All About Glitch: Pixelsorting
by Margaret Penney | May 10, 2016
In this three part series we’ll discuss how digital artists are using a group of visual effects to create artwork that thinks outside the confines of the typical screen image.
Glitch art refers to visual effects that play with the digital or analog makeup of an image or image sequence and make it appear corrupted, distorted or just plain weird. Glitch art gives images a kind of chaotically technical look as if your computer has revolted and there truly is a ghost in the machine.
Glitch art effects have become a favorite among digital media artists over the past few years, and especially among the artist community at Tumblr.
Pixelsorting, a subset of glitch art, was originally created using Processing. Processing is a flexible software environment for writing code within the confines of visual art. Artists gravitate to the platform because of its ease of use and intuitive interface, making it easier to make art based on code.
Pixelsorting involves taking rows and columns of pixel data in an image and sorting them by values like hue or luminosity. You can tell a pixelsorted image because they appear to have some method to their madness. In a typical pixelsorted image, the pixels appear to rain down in semi-orderly clusters of lines. The effect can achieve some truly stunning and artistically resonant results like in the work by Alex Manthei, Kim Asendorf and Evelyn Siegmund.
Today you don’t necessarily need to understand programming to introduce yourself to making images with the pixel sorting effect. Since the look has gone virtually mainstream, there is an Adobe After Effects plugin for pixelsorting, Photoshop action and also Twitterbot @pixelsorter account by web developer Ways Spurr-Chen.

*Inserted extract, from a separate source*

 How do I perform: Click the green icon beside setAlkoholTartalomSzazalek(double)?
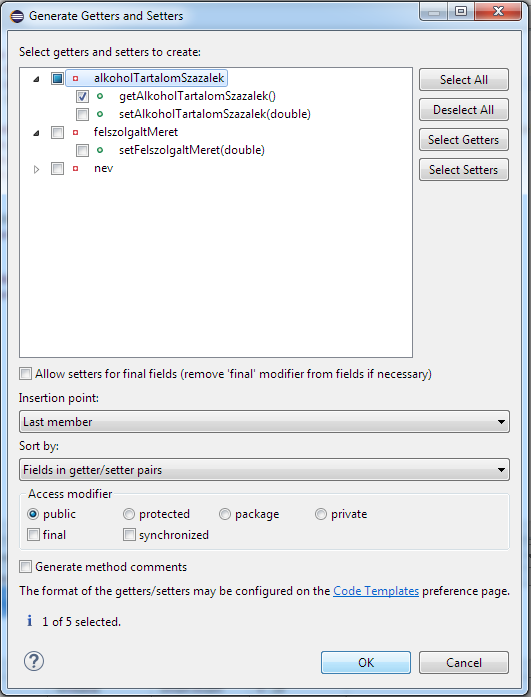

The Twitterbot @pixelsorter was written in Ruby on Rails and offers a number of presets to create a wide variety of pixelsorting types. To learn more about it take a look at Ways website about the project. The After FX plugin opens up uses for pixelsorting within motion graphic projects and the Photoshop plug-in is a great way to quickly make some techno-futurist artwork for your Instagram.
If you are interested in learning more about the code behind the effect then I urge you to download the trial of Processing and discover more about using this unique application as an introduction.
Margaret Penney is the Managing Editor of Notes on Design. Margaret is a teacher, designer, writer and new media artist and founder of Hello Creative Co.